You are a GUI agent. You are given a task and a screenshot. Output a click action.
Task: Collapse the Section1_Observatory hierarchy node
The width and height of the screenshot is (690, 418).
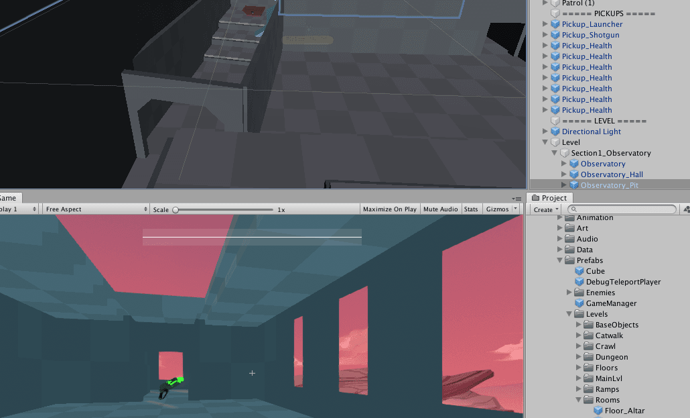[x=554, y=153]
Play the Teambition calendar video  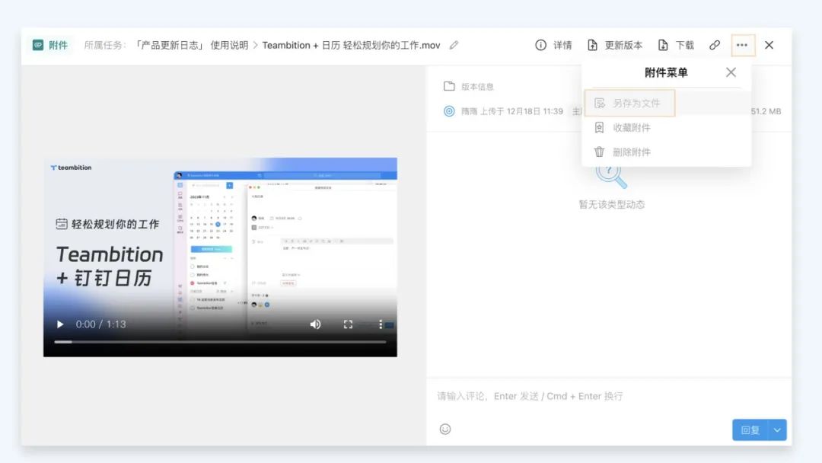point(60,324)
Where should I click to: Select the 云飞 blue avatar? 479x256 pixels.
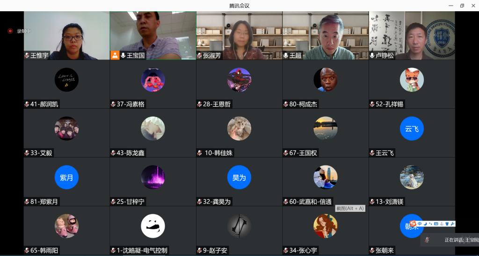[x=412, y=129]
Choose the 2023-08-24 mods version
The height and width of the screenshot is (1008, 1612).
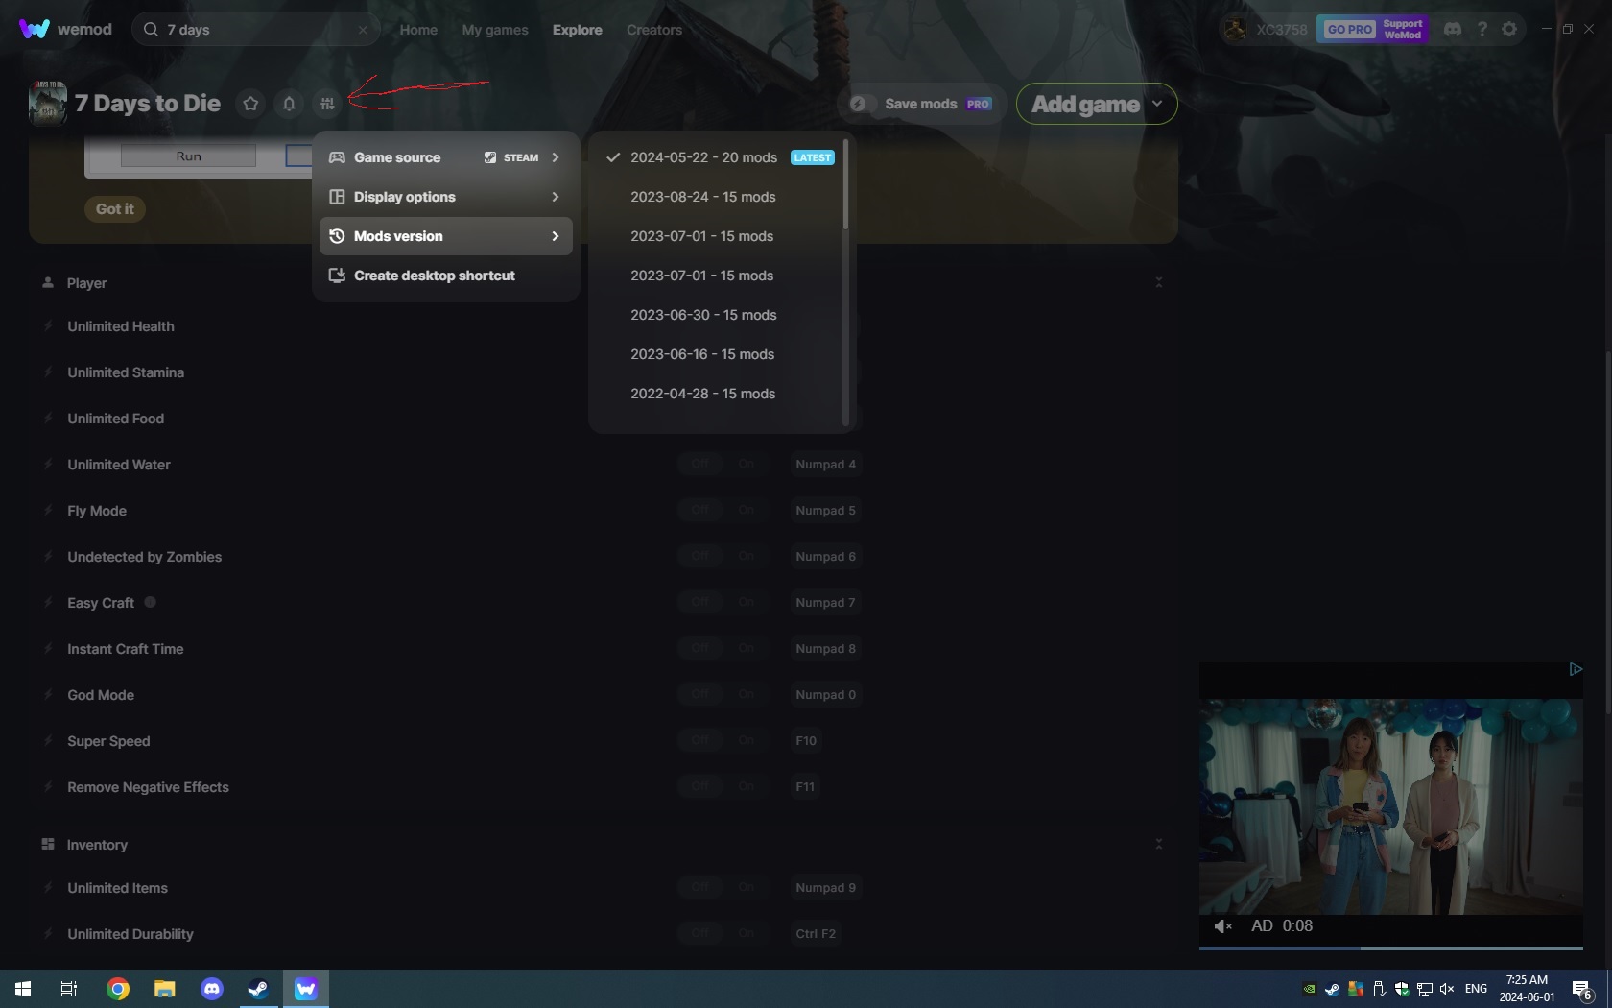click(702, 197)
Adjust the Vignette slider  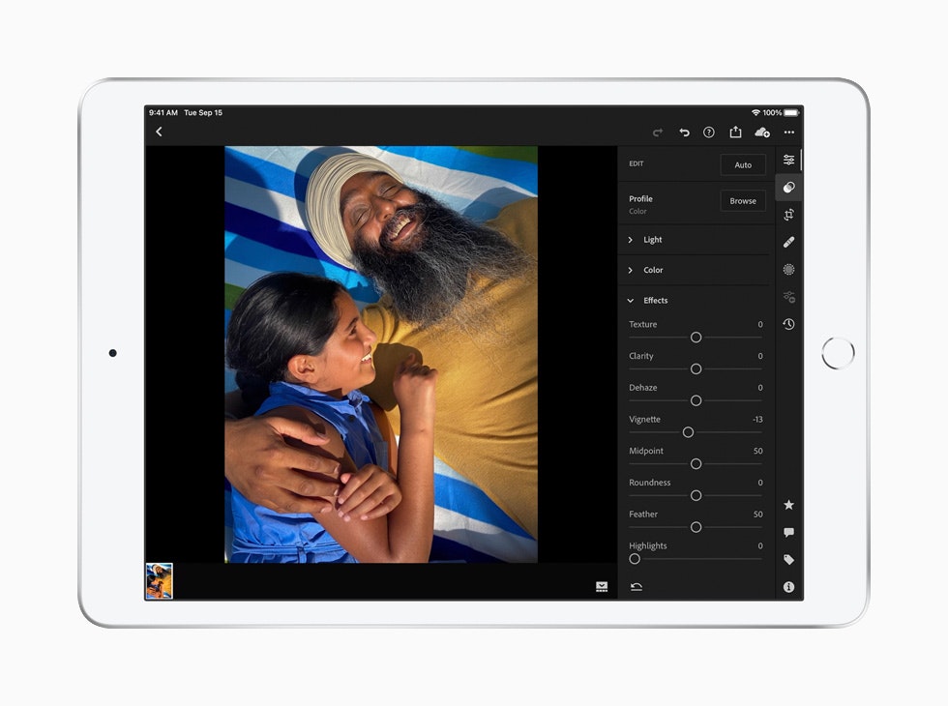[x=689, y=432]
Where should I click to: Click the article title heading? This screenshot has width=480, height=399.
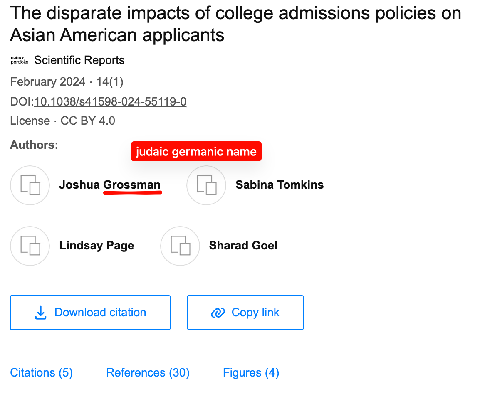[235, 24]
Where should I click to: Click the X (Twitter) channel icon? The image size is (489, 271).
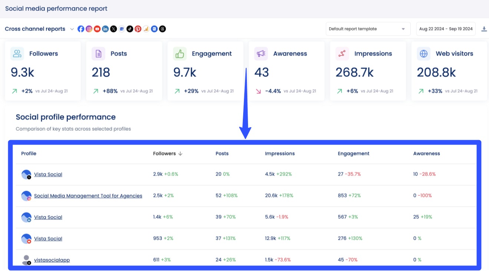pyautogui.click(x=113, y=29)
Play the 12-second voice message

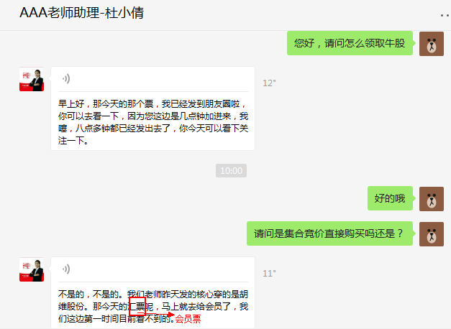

...

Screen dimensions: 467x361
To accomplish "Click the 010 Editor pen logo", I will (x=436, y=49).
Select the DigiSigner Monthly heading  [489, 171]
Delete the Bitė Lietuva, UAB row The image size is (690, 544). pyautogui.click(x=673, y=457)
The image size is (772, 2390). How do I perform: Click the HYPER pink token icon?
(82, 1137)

--

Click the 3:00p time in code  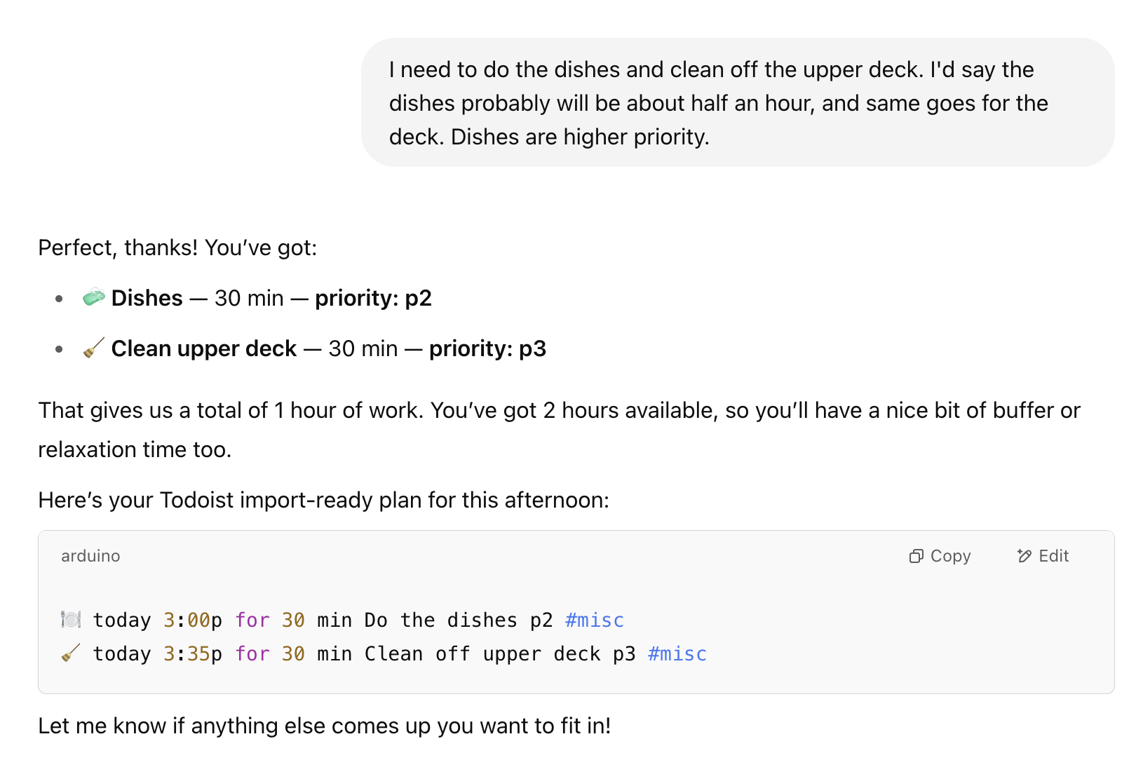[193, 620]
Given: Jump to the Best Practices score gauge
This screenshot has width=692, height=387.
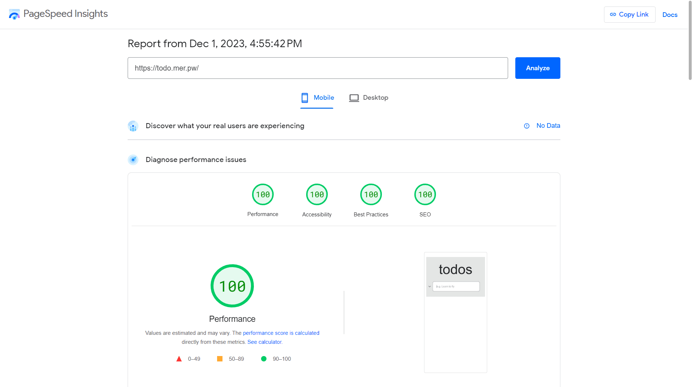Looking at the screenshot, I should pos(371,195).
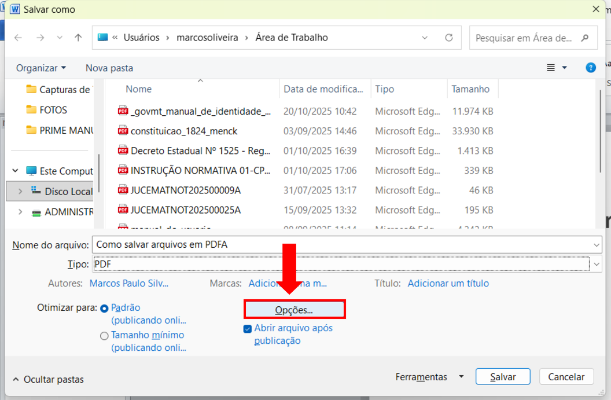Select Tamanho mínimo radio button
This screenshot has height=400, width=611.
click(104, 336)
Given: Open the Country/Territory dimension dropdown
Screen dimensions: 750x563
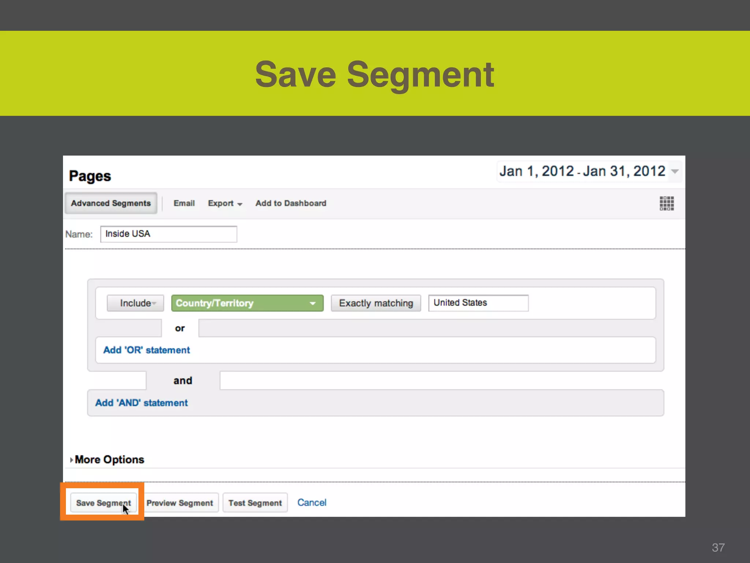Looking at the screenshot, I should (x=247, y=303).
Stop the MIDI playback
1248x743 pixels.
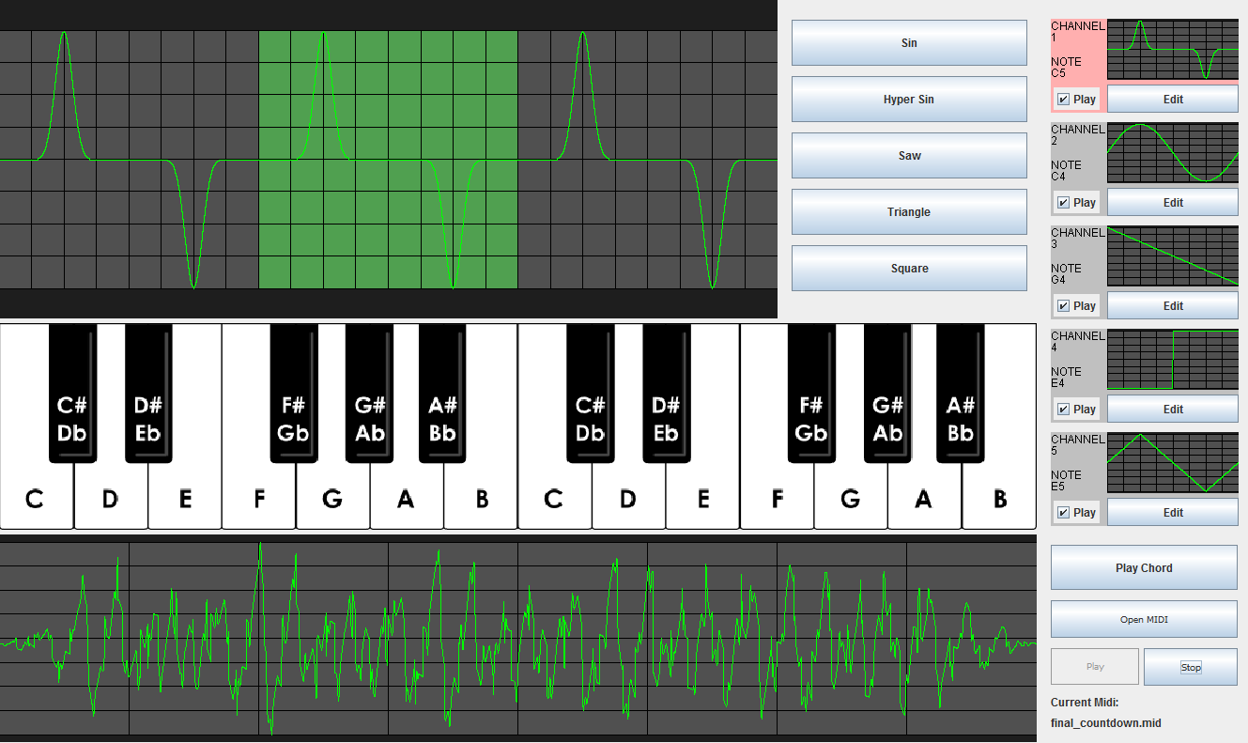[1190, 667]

[Task to carry out] Reproduce the listing from the line containing "Where should I click to: Click the article" through the line containing "Play the 12-second voice message", without the pictures.

[Full output]
Where should I click to: Click the article title heading? This screenshot has width=480, height=399.
[235, 24]
Where should I click to: Click the X (Twitter) channel icon? The image size is (489, 271).
pyautogui.click(x=113, y=29)
Play the 12-second voice message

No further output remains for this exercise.